My latest acquisition in pursuance of this tradecraft is a home espresso machine.

Espresso Machine

Coffee gets denatured if exposed to temperatures above 90-92 degrees. Steam in an electric coffee-maker may be above 100 degrees. Espresso machines generate high pressures, above 9 bar, to push heated water (temperature controlled to 90 degrees) through the coffee powder. Pressure is essential to endow coffee with rich texture and aromatic crema.

A chance article, often punctuates my hubris teaching me newer facts of this craft. Even the type of grinding machine influences the taste of coffee produced. Conventional grinders, the one I also use, are the blade grinders. Blade rotates at a high speed and cuts the beans. Burr grinders crush the coffee seeds between the rotating wheels as in a flour mill. This grinding method preserves the aroma of the beans. I have a small hand coffee-grinder which has porcelain burrs.

Hand Coffee-grinder

Urge for a cup of coffee cannot be held hostage to the erratic power supply in our cities.

A beautiful coffee-machine, I saw recently on web, is on my urgent to-buy list.

Coffee-siphon

It looks like an apparatus in a nineteenth century science lab, complete with a spirit lamp. I suspect this would not be handy for daily use, but will grandly compliment the coffee corner of a kitchen. This is a coffee-siphon.

 

My friends are now accustomed to my coffee-lust.

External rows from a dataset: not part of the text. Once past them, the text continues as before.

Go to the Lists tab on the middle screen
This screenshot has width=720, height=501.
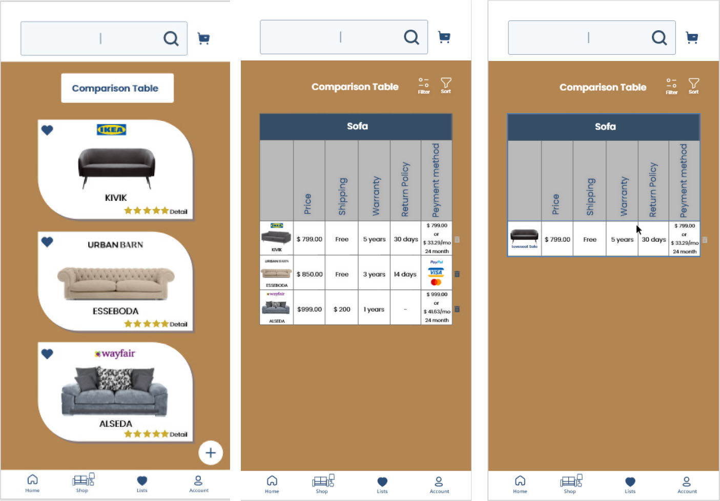382,484
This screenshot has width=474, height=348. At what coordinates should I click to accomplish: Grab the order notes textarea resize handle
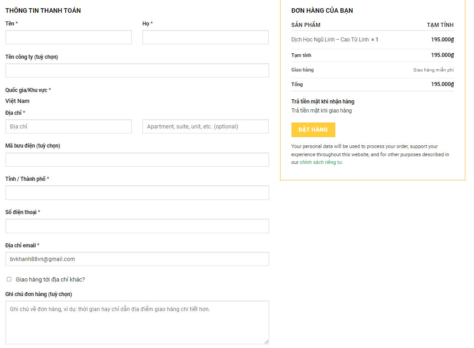[266, 341]
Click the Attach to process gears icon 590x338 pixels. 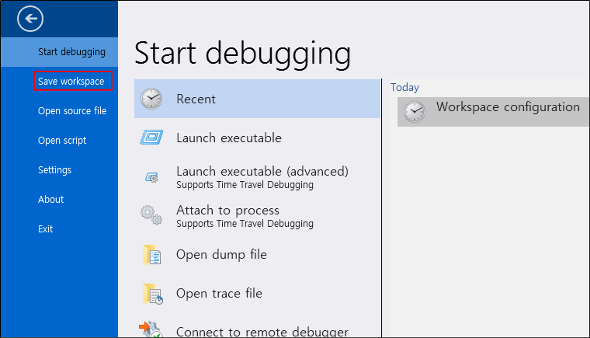pyautogui.click(x=151, y=215)
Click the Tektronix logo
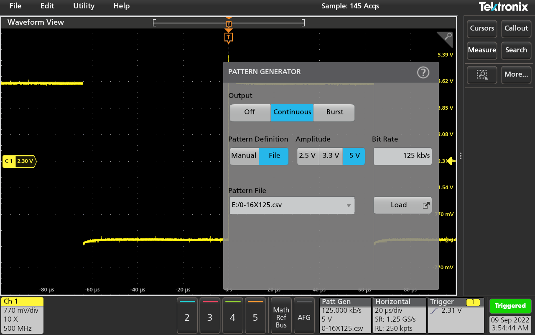Image resolution: width=535 pixels, height=335 pixels. click(503, 6)
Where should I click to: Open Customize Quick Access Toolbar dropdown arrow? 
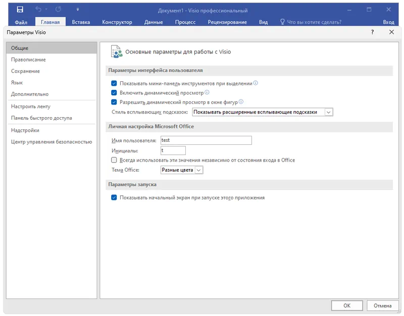(x=77, y=10)
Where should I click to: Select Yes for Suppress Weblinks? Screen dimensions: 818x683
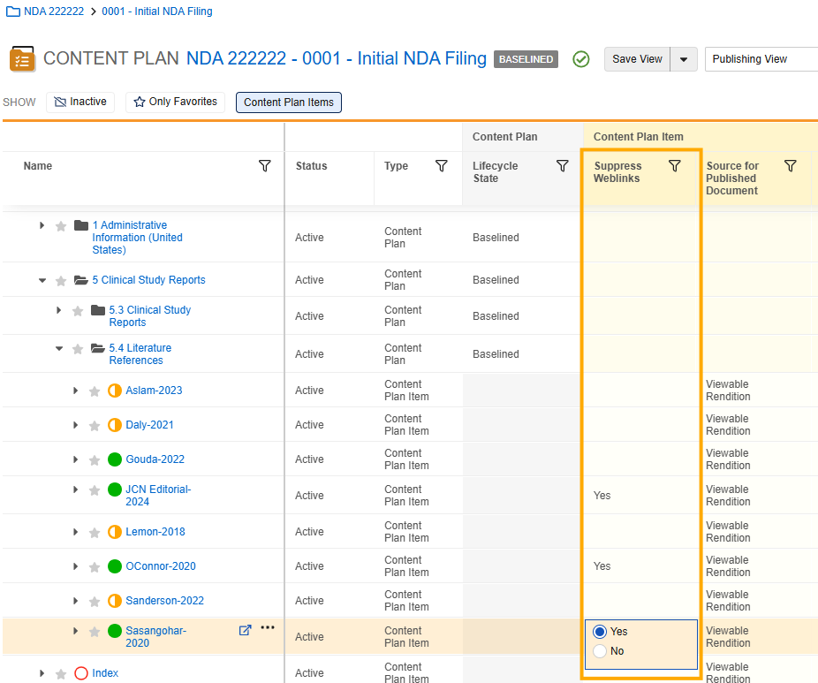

Unfailingly, we play a ritual after the dinner, when they visit us at home.

‘Shall I brew you some coffee?’

‘Is it filtered?’

‘Yes, I will grind the beans fresh.’

‘Oh, we would love it then.’

We mouth our well-rehearsed dialogues. The hackneyed forewords, the timeworn process, all seem to enhance the joys of coffee.

Craving for coffee is unalloyed hedonism. But man lives for pleasure. Joys of spirit and body are alike. Quest of a coffee fiend for that elusive cup of perfect coffee can’t be told apart from the saintly search for meaning in life. Both are illusions.

Comments

  1. Sir you vastly under estimate your coffee making skill. You make perfect filter coffee and after reading this article, can't wait to have a cup while enjoying your company.